This talk describes a project that began from a seemingly simple idea: to digitally recreate some of the iconic charts of William Playfair, the eighteenth data visualization pioneer. My premise was that, by remaking these charts, I’d come to see Playfair’s designs, as well as their underlying concepts, in a new light. So this was a reparative project of the kind theorized by Steve Jackson, whose work helped title this session; and also of a kind with the historical fabrication projects that Jentery here, as well as Devin Elliot, Robert MacDougal, and William Turkel have pursued to such generative ends. But there was an additional dimension: by remaking a historical image with digital tools, I also hoped to better understand some of the tools that I use in my own DH work—and in particular, a visualization tool that I and many other DHers frequently employ: the javascript library D3.

So I recruited two Georgia Tech graduate students, Caroline Foster and Erica Pramer, to the project, and we set to work. But then what happens is what always happens: a story enters in.

So what I’ll talk about today is how this project of repairing William Playfair indeed allows us to come to see some of the main concepts associated with D3, and with visualization more generally, in a more enhanced conceptual light—the concepts of data and image, primarily, as you can see on the screen, but also ideas about error, iteration, and interaction (although I won’t have time to discuss those as much).

But I also want to try to articulate some of the features of this project that make it a digital humanities project, and more importantly, what can be gained by conceiving of it as such. Because this is the kind of project that could have been undertaken by practitioners in any number of disciplines, not to mention by any number of nerds on the internet—which, as I found it over the course of the process, turned out to be the case. But as the fields of digital humanities and design increasingly converge, it will be important to demonstrate what, precisely, our humanistic training contributes to this confluence: an attention to history, to how the past informs the present, and to how individual stories—and individual lives—bring out additional dimensions in our objects of study and methods of inquiry.

So, to begin.

Slide02William Playfair, as I mentioned before, is widely recognized as one of the founders of modern data visualization. He’s credited with perfecting the time-series chart, and with inventing the bar chart and the pie chart out-right. Before Playfair, there had been mathematical line graphs, as well as astronomical charts. But as far as we know—with the standard caveat about the limits of the archive—Playfair was the first to abstract non-mathematical data, like the fluctuating price of wheat over time, which is what you see on the right; or the balance of trade between England and America, which is on the left; into visual form.
Slide03Here’s a larger view of the latter, a time-series chart of imports and exports between England and America, for the period between 1700 and 1800. And you can easily perceive—and Playfair liked that you could easily perceive—the massive reversal in, and then what economists today would call the “correction” in the balance of trade between England and America for the decade leading up to, and the decade after, the Revolutionary War.

But remaking this image in D3, or, for that matter, remaking the image in any digital form, requires a different, more atomizing view.

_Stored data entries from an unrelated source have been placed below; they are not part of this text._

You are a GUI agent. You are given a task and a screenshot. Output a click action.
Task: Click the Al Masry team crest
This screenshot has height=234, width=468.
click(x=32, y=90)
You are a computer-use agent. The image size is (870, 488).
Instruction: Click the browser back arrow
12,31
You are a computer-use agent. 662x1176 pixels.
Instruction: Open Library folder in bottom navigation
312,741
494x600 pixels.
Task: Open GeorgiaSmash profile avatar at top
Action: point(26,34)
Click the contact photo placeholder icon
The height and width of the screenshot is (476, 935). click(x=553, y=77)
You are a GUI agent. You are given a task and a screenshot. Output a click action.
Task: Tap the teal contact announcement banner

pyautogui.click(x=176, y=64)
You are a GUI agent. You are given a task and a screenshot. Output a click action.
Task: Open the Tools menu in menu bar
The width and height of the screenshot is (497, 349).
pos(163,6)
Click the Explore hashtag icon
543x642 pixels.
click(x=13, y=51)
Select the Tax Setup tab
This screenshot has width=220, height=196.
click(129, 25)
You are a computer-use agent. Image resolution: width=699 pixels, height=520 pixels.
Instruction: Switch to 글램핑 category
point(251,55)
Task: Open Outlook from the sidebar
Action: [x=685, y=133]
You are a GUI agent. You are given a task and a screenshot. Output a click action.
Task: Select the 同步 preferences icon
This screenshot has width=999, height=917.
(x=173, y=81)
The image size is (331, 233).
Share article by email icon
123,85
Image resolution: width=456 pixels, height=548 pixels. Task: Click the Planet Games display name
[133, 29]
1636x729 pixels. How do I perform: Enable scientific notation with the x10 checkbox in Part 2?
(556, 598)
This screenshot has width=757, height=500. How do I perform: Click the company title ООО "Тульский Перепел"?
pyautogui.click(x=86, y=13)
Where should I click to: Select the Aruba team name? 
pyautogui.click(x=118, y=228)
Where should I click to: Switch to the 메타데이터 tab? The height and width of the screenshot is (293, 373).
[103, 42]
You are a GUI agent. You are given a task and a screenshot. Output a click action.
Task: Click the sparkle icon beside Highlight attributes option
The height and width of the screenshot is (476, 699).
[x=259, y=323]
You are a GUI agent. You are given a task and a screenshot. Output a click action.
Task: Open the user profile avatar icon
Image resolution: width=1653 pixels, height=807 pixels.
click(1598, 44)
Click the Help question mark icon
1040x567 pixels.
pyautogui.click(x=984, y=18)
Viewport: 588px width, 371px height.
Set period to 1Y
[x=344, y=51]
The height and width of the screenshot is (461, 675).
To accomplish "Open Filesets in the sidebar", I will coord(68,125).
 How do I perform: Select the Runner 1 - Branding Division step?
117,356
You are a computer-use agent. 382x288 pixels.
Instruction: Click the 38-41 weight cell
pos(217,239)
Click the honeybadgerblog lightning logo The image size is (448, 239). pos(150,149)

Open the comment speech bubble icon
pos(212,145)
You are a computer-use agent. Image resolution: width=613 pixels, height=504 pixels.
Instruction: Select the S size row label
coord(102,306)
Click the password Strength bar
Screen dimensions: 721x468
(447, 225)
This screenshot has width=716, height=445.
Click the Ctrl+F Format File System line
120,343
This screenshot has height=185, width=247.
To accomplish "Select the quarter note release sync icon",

You look for the axes and their units. You look for the grid lines—some major (those are the bolded ones), and some minor. You make note of the labels. You think how you might replicate the font. You observe the colors of the data lines, of the fill between them.

One thing you don’t pay too much attention to these days, however, is the actual shape of the graph. As anyone who’s used even Microsoft Excel knows well, you plug in the data, and software takes care of the rest. In fact, when working with visualization software, you need the data before can do anything else.

Slide04But Playfair didn’t. He engraved the data lines of his chart freehand. It wasn’t until James Watt, of steam engine fame, suggested to Playfair that he might include some data tables alongside his chart, that he did so. “Your charts,” Watt explained “now seem to rest on your own authority, and it will naturally be enquired from whence you have derived our intelligence.” So Playfair capitulated, at least for the first two editions of the book, published in 1786 and again in 1787.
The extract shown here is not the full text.